BEGIN Exercise input

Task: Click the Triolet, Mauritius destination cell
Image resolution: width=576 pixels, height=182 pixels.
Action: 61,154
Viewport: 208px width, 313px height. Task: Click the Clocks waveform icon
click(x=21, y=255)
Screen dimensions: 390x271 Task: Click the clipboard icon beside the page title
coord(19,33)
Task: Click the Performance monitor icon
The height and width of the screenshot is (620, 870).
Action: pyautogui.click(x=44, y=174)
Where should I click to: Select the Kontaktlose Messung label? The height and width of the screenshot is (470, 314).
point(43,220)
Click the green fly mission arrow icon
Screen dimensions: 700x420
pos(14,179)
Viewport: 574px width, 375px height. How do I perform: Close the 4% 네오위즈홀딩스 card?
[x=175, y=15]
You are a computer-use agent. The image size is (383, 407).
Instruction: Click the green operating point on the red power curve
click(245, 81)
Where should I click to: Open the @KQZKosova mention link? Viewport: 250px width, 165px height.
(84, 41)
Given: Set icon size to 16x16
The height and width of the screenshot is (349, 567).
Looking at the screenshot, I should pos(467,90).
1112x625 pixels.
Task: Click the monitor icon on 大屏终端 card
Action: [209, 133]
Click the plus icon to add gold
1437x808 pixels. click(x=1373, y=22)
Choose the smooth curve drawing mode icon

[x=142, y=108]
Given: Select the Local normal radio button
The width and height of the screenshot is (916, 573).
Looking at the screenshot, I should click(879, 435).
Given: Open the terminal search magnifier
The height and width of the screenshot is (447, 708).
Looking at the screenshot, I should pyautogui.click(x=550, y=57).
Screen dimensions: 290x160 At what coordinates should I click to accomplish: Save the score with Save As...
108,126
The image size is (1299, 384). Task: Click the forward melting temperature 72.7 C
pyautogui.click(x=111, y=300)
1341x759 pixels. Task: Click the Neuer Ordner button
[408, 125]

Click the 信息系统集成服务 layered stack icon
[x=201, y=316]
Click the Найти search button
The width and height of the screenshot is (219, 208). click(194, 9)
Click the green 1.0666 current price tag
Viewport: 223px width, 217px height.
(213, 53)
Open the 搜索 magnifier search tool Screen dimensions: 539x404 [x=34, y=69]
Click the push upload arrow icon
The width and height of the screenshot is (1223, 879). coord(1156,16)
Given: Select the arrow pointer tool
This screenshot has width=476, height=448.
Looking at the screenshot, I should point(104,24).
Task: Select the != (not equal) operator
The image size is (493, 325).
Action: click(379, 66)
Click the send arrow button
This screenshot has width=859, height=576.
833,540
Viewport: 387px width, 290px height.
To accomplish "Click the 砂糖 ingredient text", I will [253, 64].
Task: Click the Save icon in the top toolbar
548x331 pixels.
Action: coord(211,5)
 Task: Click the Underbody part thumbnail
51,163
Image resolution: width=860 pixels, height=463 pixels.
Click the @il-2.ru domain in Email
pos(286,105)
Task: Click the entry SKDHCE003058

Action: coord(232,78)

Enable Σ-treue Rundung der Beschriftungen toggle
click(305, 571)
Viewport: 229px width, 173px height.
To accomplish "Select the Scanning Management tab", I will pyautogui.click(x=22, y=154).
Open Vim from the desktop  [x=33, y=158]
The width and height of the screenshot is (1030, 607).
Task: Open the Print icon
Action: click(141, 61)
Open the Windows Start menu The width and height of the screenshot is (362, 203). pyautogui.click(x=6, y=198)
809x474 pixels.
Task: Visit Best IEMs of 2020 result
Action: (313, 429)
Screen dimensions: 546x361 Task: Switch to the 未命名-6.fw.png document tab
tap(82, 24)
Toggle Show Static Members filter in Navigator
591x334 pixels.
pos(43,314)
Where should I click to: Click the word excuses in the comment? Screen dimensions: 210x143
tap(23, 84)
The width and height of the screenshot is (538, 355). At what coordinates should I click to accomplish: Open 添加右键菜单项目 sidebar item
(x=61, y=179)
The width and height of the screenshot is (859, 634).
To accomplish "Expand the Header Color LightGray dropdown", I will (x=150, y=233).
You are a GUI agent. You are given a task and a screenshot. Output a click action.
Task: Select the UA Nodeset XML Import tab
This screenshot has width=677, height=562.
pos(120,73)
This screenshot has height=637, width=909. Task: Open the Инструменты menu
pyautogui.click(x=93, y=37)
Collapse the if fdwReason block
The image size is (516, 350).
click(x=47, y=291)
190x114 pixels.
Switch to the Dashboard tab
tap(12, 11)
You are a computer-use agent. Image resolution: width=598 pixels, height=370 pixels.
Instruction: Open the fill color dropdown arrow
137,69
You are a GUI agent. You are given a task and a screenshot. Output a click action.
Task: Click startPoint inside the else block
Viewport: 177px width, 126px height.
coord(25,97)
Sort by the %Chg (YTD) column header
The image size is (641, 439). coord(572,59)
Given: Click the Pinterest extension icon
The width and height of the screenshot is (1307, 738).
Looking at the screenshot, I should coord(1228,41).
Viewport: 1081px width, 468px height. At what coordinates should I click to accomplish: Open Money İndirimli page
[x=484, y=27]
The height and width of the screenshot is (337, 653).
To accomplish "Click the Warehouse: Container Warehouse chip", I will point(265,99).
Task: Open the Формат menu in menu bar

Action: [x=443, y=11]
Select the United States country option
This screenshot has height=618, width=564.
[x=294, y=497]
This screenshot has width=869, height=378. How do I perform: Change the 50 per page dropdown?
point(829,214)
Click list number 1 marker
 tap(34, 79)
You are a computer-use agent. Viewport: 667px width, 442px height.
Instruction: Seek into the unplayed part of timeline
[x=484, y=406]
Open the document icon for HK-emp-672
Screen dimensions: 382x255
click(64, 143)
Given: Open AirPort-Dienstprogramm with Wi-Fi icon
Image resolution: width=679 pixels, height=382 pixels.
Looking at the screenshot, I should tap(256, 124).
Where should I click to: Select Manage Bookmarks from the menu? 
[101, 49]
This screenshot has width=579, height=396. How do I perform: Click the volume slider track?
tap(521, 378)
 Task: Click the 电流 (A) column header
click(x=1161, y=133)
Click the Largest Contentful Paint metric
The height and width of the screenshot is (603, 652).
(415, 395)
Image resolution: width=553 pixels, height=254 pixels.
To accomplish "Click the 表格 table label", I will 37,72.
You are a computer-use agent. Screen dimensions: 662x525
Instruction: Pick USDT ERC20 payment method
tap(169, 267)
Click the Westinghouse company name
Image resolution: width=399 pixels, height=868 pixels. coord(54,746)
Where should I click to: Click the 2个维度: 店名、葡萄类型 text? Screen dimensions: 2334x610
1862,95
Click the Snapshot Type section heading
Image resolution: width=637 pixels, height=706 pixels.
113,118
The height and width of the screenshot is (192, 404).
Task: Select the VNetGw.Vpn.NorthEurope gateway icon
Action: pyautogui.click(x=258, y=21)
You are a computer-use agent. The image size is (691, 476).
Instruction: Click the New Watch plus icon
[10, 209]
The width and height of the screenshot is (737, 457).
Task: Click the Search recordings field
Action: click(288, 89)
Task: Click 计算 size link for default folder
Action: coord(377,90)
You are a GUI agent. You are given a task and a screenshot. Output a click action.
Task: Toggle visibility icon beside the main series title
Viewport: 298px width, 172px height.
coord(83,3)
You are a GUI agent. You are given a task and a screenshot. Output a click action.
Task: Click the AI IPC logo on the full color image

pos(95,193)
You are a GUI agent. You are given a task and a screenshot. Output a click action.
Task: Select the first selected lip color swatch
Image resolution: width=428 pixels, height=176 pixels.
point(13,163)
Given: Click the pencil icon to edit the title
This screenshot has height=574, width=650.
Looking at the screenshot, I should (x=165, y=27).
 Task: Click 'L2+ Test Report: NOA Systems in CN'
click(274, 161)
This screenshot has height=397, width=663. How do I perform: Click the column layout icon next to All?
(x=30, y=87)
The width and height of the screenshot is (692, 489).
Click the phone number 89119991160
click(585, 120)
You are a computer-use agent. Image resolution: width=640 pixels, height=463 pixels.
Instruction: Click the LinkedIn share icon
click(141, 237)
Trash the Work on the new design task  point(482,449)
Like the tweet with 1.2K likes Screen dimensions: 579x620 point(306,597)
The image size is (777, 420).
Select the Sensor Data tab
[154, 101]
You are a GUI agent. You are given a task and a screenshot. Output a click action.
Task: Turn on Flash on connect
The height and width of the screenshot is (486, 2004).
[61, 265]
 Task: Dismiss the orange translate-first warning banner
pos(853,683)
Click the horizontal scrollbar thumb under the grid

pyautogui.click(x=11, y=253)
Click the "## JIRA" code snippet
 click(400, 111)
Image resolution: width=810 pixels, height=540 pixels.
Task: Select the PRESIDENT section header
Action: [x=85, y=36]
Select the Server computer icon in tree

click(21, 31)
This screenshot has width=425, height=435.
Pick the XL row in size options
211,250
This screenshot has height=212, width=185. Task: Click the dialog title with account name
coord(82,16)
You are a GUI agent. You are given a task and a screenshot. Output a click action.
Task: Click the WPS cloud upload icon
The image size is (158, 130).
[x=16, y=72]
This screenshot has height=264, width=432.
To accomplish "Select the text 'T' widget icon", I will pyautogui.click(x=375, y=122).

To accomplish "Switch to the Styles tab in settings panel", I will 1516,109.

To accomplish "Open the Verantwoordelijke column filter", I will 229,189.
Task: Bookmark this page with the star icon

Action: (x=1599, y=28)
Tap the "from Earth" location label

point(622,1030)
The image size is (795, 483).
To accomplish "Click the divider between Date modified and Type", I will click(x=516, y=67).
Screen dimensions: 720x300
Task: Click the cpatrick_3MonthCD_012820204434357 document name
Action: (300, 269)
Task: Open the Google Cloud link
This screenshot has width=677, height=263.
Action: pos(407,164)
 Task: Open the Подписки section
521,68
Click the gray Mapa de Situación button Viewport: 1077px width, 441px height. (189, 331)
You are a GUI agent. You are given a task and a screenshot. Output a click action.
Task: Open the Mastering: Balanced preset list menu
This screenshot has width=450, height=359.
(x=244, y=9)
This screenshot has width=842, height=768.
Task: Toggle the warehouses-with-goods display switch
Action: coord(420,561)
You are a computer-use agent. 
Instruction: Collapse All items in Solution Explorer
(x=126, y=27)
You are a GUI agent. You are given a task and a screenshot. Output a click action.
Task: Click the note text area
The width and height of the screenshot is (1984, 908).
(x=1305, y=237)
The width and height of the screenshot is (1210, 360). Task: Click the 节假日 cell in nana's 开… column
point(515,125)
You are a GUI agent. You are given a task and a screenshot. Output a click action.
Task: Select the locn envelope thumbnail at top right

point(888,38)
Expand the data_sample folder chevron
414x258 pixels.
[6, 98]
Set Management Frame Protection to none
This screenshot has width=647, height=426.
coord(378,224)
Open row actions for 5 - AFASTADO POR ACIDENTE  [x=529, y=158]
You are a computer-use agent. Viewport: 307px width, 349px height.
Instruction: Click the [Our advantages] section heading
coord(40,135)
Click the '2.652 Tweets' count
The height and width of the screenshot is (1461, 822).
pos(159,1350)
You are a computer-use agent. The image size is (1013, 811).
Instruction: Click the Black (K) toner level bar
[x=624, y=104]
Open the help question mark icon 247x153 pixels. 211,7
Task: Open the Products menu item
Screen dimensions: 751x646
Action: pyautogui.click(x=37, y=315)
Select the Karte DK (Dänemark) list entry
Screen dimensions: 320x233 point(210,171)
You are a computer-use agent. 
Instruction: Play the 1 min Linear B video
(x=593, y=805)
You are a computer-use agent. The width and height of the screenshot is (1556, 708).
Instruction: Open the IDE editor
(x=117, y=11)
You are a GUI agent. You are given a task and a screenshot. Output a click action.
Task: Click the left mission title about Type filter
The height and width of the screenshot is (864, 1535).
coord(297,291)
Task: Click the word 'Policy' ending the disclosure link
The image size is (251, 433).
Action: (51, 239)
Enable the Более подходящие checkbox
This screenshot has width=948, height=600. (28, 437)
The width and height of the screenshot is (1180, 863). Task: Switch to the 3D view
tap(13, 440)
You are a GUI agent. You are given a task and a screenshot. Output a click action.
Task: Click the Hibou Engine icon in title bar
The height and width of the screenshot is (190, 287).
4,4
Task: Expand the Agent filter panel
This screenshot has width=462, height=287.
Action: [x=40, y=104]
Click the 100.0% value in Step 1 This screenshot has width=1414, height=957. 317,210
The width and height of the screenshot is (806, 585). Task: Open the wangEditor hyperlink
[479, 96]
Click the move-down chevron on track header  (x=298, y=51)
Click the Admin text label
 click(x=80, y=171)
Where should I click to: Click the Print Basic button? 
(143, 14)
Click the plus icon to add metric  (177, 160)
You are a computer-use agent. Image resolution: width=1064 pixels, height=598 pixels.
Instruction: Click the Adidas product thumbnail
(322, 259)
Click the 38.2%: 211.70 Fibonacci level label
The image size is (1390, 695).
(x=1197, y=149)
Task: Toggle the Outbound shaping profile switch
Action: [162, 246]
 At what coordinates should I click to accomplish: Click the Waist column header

END Exercise input

**Task requirements**: Your answer must be a single number: the count of lines in the records that hold the word "Management".

**Expected output**: 2